* Begin Provided data *

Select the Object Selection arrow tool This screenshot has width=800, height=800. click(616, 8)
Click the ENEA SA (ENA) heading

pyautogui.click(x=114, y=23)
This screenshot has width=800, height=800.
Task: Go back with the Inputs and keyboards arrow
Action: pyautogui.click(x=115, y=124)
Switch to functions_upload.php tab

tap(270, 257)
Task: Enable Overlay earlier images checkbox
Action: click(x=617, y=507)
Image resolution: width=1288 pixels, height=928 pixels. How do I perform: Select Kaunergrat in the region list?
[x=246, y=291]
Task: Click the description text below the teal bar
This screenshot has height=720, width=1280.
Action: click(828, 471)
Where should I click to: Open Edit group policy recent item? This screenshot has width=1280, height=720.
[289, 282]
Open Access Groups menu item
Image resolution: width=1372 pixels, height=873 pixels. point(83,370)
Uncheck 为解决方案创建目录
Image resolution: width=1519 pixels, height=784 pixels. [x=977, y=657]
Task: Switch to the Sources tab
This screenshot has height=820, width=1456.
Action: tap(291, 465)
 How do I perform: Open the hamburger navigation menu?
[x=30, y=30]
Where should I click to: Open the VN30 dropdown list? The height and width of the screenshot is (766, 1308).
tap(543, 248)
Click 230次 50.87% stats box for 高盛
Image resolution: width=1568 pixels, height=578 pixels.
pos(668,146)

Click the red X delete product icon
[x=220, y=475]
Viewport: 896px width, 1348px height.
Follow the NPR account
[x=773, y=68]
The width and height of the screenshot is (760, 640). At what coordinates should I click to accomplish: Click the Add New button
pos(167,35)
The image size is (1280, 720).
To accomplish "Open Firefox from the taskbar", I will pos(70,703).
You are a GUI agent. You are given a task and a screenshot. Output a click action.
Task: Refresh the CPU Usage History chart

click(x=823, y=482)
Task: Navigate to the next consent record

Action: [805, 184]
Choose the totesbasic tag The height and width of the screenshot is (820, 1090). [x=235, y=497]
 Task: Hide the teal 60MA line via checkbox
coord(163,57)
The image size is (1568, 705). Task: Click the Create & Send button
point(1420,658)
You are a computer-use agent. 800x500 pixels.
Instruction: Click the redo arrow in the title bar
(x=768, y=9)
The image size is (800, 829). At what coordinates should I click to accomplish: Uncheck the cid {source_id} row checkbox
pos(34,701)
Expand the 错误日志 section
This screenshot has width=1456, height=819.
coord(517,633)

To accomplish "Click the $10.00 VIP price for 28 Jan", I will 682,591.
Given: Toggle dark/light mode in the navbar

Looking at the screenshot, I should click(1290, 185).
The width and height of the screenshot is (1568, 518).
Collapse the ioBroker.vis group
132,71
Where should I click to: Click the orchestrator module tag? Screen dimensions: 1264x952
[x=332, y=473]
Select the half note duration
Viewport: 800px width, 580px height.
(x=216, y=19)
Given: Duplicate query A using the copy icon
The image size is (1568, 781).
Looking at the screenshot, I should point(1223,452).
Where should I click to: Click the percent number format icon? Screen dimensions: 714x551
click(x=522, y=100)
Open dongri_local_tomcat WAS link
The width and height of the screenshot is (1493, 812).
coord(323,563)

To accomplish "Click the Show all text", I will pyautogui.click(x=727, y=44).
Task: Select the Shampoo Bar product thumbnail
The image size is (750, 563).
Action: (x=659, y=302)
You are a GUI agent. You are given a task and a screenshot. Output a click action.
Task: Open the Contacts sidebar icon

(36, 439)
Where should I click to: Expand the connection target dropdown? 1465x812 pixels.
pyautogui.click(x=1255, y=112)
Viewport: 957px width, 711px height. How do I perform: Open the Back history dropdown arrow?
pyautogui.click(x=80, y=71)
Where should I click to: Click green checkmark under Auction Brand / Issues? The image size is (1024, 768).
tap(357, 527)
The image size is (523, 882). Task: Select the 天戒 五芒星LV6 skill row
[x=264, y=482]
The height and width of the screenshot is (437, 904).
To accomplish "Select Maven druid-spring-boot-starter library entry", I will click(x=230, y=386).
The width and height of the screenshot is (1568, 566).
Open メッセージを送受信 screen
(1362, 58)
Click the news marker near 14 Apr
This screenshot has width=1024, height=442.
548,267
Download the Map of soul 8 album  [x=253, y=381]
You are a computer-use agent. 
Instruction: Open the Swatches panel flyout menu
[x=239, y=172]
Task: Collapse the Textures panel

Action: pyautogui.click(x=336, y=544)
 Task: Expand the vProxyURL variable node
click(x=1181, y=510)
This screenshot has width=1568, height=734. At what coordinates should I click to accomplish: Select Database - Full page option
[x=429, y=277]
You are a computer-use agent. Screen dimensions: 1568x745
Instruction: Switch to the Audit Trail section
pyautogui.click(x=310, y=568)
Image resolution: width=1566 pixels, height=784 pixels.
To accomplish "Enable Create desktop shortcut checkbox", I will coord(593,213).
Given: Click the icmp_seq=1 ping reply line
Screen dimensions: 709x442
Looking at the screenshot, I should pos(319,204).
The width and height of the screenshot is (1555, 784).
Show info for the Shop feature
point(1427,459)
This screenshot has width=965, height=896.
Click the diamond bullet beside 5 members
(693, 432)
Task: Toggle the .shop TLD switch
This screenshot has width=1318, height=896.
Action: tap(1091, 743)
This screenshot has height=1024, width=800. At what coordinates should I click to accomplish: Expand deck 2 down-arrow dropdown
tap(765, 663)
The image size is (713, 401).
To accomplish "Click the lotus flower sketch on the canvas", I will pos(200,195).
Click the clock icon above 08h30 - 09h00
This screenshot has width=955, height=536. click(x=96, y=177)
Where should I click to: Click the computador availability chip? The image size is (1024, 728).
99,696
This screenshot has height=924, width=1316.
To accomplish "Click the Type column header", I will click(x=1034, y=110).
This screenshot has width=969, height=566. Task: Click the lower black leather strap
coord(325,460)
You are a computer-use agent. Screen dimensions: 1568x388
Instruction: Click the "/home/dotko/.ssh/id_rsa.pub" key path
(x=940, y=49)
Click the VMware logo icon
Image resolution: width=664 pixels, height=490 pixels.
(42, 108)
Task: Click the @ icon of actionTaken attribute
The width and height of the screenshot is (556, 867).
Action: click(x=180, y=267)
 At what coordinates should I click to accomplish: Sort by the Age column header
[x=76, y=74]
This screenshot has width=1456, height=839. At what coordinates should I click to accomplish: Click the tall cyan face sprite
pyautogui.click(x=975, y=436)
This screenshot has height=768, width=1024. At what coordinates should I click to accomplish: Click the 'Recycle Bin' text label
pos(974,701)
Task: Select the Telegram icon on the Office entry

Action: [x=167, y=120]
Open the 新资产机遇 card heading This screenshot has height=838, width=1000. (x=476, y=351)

* End Provided data *

Requirements: Rewrite the listing above, substituting "position" for every occurrence of "coordinates" and leaving every other word unchanged.

Result of the task:
Select the Object Selection arrow tool This screenshot has width=800, height=800. click(616, 8)
Click the ENEA SA (ENA) heading

pyautogui.click(x=114, y=23)
This screenshot has width=800, height=800.
Task: Go back with the Inputs and keyboards arrow
Action: pyautogui.click(x=115, y=124)
Switch to functions_upload.php tab

tap(270, 257)
Task: Enable Overlay earlier images checkbox
Action: click(x=617, y=507)
Image resolution: width=1288 pixels, height=928 pixels. How do I perform: Select Kaunergrat in the region list?
[x=246, y=291]
Task: Click the description text below the teal bar
This screenshot has height=720, width=1280.
Action: click(828, 471)
Where should I click to: Open Edit group policy recent item? This screenshot has width=1280, height=720.
[289, 282]
Open Access Groups menu item
Image resolution: width=1372 pixels, height=873 pixels. point(83,370)
Uncheck 为解决方案创建目录
Image resolution: width=1519 pixels, height=784 pixels. [x=977, y=657]
Task: Switch to the Sources tab
This screenshot has height=820, width=1456.
Action: tap(291, 465)
 How do I perform: Open the hamburger navigation menu?
[x=30, y=30]
Where should I click to: Open the VN30 dropdown list? The height and width of the screenshot is (766, 1308).
tap(543, 248)
Click 230次 50.87% stats box for 高盛
Image resolution: width=1568 pixels, height=578 pixels.
pos(668,146)

Click the red X delete product icon
[x=220, y=475]
Viewport: 896px width, 1348px height.
Follow the NPR account
[x=773, y=68]
The width and height of the screenshot is (760, 640). At what position should I click to accomplish: Click the Add New button
pos(167,35)
The image size is (1280, 720).
To accomplish "Open Firefox from the taskbar", I will pos(70,703).
You are a GUI agent. You are given a task and a screenshot. Output a click action.
Task: Refresh the CPU Usage History chart

click(x=823, y=482)
Task: Navigate to the next consent record

Action: [805, 184]
Choose the totesbasic tag The height and width of the screenshot is (820, 1090). [x=235, y=497]
 Task: Hide the teal 60MA line via checkbox
coord(163,57)
The image size is (1568, 705). Task: Click the Create & Send button
point(1420,658)
You are a computer-use agent. 800x500 pixels.
Instruction: Click the redo arrow in the title bar
(x=768, y=9)
The image size is (800, 829). At what position should I click to accomplish: Uncheck the cid {source_id} row checkbox
pos(34,701)
Expand the 错误日志 section
This screenshot has width=1456, height=819.
coord(517,633)

To accomplish "Click the $10.00 VIP price for 28 Jan", I will 682,591.
Given: Toggle dark/light mode in the navbar

Looking at the screenshot, I should click(1290, 185).
The width and height of the screenshot is (1568, 518).
Collapse the ioBroker.vis group
132,71
Where should I click to: Click the orchestrator module tag? Screen dimensions: 1264x952
[x=332, y=473]
Select the half note duration
Viewport: 800px width, 580px height.
(x=216, y=19)
Given: Duplicate query A using the copy icon
The image size is (1568, 781).
Looking at the screenshot, I should point(1223,452).
Where should I click to: Click the percent number format icon? Screen dimensions: 714x551
click(x=522, y=100)
Open dongri_local_tomcat WAS link
The width and height of the screenshot is (1493, 812).
coord(323,563)

To accomplish "Click the Show all text", I will pyautogui.click(x=727, y=44).
Task: Select the Shampoo Bar product thumbnail
The image size is (750, 563).
Action: (x=659, y=302)
You are a GUI agent. You are given a task and a screenshot. Output a click action.
Task: Open the Contacts sidebar icon

(36, 439)
Where should I click to: Expand the connection target dropdown? 1465x812 pixels.
pyautogui.click(x=1255, y=112)
Viewport: 957px width, 711px height. How do I perform: Open the Back history dropdown arrow?
pyautogui.click(x=80, y=71)
Where should I click to: Click green checkmark under Auction Brand / Issues? The image size is (1024, 768).
tap(357, 527)
The image size is (523, 882). Task: Select the 天戒 五芒星LV6 skill row
[x=264, y=482]
The height and width of the screenshot is (437, 904).
To accomplish "Select Maven druid-spring-boot-starter library entry", I will click(x=230, y=386).
The width and height of the screenshot is (1568, 566).
Open メッセージを送受信 screen
(1362, 58)
Click the news marker near 14 Apr
This screenshot has width=1024, height=442.
548,267
Download the Map of soul 8 album  [x=253, y=381]
You are a computer-use agent. 
Instruction: Open the Swatches panel flyout menu
[x=239, y=172]
Task: Collapse the Textures panel

Action: pyautogui.click(x=336, y=544)
 Task: Expand the vProxyURL variable node
click(x=1181, y=510)
This screenshot has width=1568, height=734. At what position should I click to accomplish: Select Database - Full page option
[x=429, y=277]
You are a computer-use agent. Screen dimensions: 1568x745
Instruction: Switch to the Audit Trail section
pyautogui.click(x=310, y=568)
Image resolution: width=1566 pixels, height=784 pixels.
To accomplish "Enable Create desktop shortcut checkbox", I will coord(593,213).
Given: Click the icmp_seq=1 ping reply line
Screen dimensions: 709x442
Looking at the screenshot, I should pos(319,204).
The width and height of the screenshot is (1555, 784).
Show info for the Shop feature
point(1427,459)
This screenshot has width=965, height=896.
Click the diamond bullet beside 5 members
(693, 432)
Task: Toggle the .shop TLD switch
This screenshot has width=1318, height=896.
Action: tap(1091, 743)
This screenshot has height=1024, width=800. At what position should I click to accomplish: Expand deck 2 down-arrow dropdown
tap(765, 663)
The image size is (713, 401).
To accomplish "Click the lotus flower sketch on the canvas", I will pos(200,195).
Click the clock icon above 08h30 - 09h00
This screenshot has width=955, height=536. click(x=96, y=177)
Where should I click to: Click the computador availability chip? The image size is (1024, 728).
99,696
This screenshot has height=924, width=1316.
To accomplish "Click the Type column header", I will click(x=1034, y=110).
This screenshot has width=969, height=566. Task: Click the lower black leather strap
coord(325,460)
You are a computer-use agent. Screen dimensions: 1568x388
Instruction: Click the "/home/dotko/.ssh/id_rsa.pub" key path
(x=940, y=49)
Click the VMware logo icon
Image resolution: width=664 pixels, height=490 pixels.
(42, 108)
Task: Click the @ icon of actionTaken attribute
The width and height of the screenshot is (556, 867).
Action: click(x=180, y=267)
 At what position should I click to accomplish: Sort by the Age column header
[x=76, y=74]
This screenshot has width=1456, height=839. At what position should I click to accomplish: Click the tall cyan face sprite
pyautogui.click(x=975, y=436)
This screenshot has height=768, width=1024. At what position should I click to accomplish: Click the 'Recycle Bin' text label
pos(974,701)
Task: Select the Telegram icon on the Office entry

Action: [x=167, y=120]
Open the 新资产机遇 card heading This screenshot has height=838, width=1000. (x=476, y=351)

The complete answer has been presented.